* Begin *

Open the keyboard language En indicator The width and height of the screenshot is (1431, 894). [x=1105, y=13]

* End *
* Begin *

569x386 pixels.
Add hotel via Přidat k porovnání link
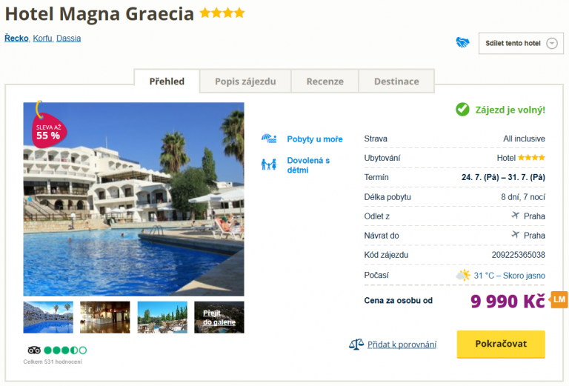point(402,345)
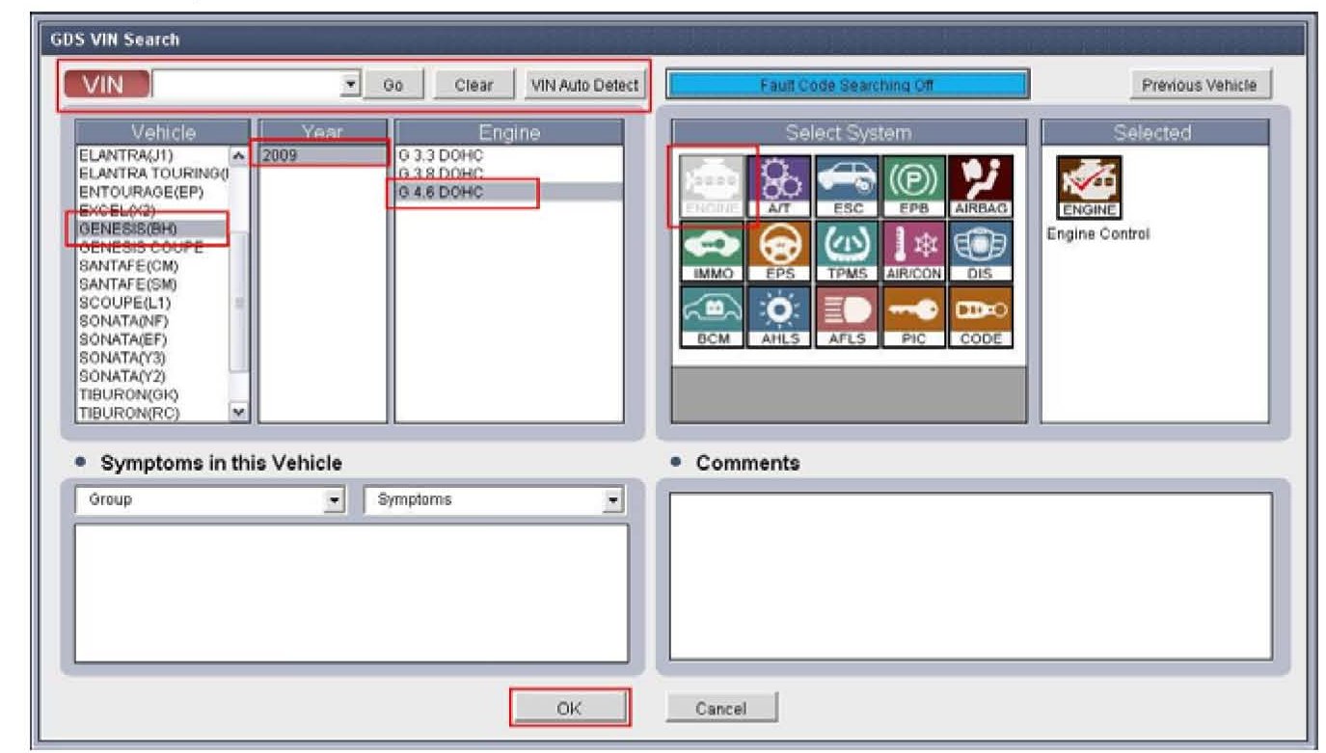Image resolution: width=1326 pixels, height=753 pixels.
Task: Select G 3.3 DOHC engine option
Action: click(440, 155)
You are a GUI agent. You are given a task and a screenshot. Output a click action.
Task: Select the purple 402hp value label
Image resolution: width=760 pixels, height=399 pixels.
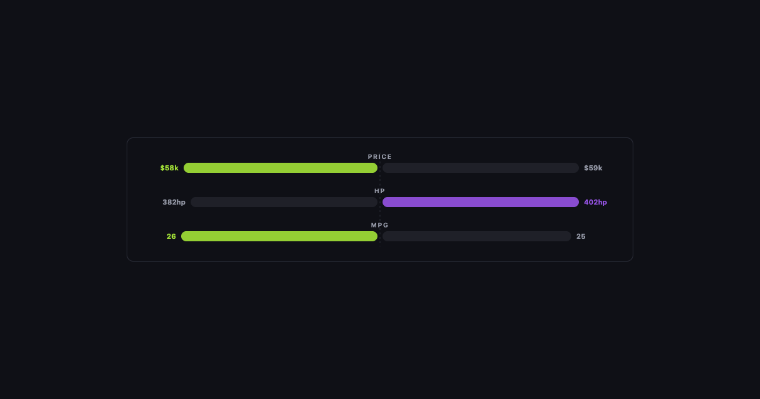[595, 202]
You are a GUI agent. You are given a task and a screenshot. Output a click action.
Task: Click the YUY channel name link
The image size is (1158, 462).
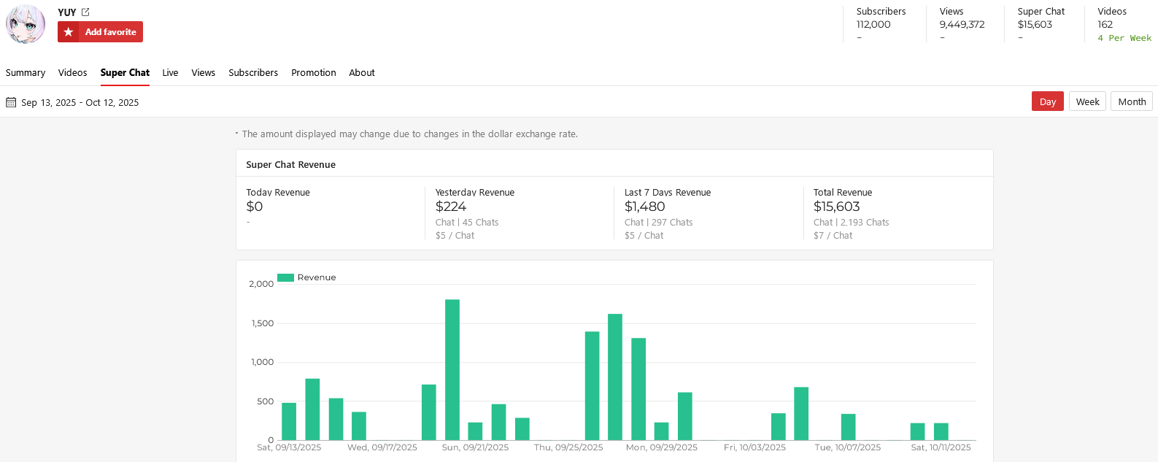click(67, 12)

* End *

### GIVEN PROBLEM
Copy everything from the row containing "569x386 pixels." down to the row containing "click(67, 12)", with both of those rows included. Leave the pictures out of your copy.

### THE ANSWER
569x386 pixels.
Add hotel via Přidat k porovnání link
point(402,345)
Image resolution: width=1326 pixels, height=753 pixels.
Task: Select G 3.3 DOHC engine option
Action: click(440, 155)
You are a GUI agent. You are given a task and a screenshot. Output a click action.
Task: Select the purple 402hp value label
Image resolution: width=760 pixels, height=399 pixels.
[595, 202]
You are a GUI agent. You are given a task and a screenshot. Output a click action.
Task: Click the YUY channel name link
The image size is (1158, 462).
click(67, 12)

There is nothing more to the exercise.